I’ve been reading Tom Kuhlmann’s eBook as pictured on the right. Tom is the author of The Rapid E-Learning Blog (part of the Articulate website) and although the book has been around for a wee while, there are some really great ideas and relevant tips in there. I extracted a few of the ones I liked the most for this post:
10 Tips from ‘The Insider’s Guide To Becoming a Rapid E-Learning Pro’:
- The difference between a novice and pro is that the pro knows how to contribute to the organization’s bottom line. Remember, while training is important and e-learning is vital to effective training, the organization’s true goal isn’t to create more training. Instead, the goal is to meet performance objectives. E-learning is just a means to an end, and performance results are the pot of gold at the end of the e-learning rainbow.
- The more relevant the course is to the learners, the more engaged they would be, even if the course isn’t “best in breed” multimedia.
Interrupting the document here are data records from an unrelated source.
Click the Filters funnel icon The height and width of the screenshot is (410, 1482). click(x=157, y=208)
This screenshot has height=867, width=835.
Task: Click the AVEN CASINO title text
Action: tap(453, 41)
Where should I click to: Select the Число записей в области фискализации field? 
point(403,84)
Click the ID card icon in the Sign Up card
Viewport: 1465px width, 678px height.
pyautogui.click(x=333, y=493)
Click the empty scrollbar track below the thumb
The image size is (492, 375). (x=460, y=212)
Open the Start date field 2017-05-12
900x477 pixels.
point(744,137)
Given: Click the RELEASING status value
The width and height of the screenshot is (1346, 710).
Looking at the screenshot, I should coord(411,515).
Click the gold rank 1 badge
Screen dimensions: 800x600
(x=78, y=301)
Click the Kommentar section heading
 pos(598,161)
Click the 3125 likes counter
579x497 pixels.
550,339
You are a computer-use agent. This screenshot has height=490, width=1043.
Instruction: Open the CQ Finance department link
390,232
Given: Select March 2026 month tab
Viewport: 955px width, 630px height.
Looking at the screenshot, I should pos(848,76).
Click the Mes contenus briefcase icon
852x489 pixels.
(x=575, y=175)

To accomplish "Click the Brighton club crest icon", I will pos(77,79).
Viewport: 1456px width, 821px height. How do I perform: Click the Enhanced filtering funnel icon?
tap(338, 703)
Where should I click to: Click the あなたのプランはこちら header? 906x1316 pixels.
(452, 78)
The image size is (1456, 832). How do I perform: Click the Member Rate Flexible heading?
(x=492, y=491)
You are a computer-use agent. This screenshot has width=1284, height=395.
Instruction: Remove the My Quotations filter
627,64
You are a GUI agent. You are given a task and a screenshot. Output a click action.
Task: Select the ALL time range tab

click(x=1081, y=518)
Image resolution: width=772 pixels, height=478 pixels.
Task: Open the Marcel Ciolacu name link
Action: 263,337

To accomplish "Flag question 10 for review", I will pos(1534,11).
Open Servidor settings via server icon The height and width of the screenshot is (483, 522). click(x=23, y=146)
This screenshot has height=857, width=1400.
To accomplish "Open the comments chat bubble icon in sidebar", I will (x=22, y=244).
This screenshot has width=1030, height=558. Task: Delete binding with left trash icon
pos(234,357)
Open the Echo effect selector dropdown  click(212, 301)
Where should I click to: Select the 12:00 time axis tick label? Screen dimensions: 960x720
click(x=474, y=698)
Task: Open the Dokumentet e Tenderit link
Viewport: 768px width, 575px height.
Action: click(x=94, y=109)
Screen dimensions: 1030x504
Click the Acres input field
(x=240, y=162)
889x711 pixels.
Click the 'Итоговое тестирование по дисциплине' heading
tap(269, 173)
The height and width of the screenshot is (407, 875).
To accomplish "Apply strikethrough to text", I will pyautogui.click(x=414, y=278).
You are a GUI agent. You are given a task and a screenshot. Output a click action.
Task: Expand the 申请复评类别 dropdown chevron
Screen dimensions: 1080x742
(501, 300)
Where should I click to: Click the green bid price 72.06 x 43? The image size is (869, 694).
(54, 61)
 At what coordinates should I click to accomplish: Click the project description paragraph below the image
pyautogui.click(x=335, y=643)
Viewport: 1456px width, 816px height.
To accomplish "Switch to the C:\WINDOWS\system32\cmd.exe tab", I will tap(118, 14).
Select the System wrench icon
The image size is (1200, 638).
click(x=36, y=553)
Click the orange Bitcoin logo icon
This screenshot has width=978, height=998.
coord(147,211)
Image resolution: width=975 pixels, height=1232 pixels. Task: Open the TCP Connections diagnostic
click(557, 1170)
On content authoring tools…
- START WITH A TOOL THAT LEVERAGES POWERPOINT. PowerPoint is a very flexible application and most people have access to it, and there are many products that leverage PowerPoint to create Flash-based e-learning.
- The secret is to step away from the PowerPoint look. Treat it like a blank canvas and you can do some really nice things with it.
- Effective e-learning requires assessment, and there are many similar quizzing tools on the market. What I’d look for is SCORM compliance, ability to publish to flash, and ease of use.
- To get the most out of your authoring tool you need to leverage multimedia to make quality e-learning courses.
On images, audio and video recording…
- One of the main considerations is whether the image can scale without losing quality. Those that can are called vector images and are preferred when working with most e-learning tools.
- When it comes to audio, start with the best quality you can, because you’ll never have better quality than your source file. [Here are some more tips on recording audio]
- Before you commit to using video, ensure that your organization has the infrastructure and investigate the technology available to your end users.
- Make it a habit never to exceed 3-4 minutes on a single video and you’ll avoid losing viewers.
I would definitely recommend giving the full eBook a read as it’s free to download here.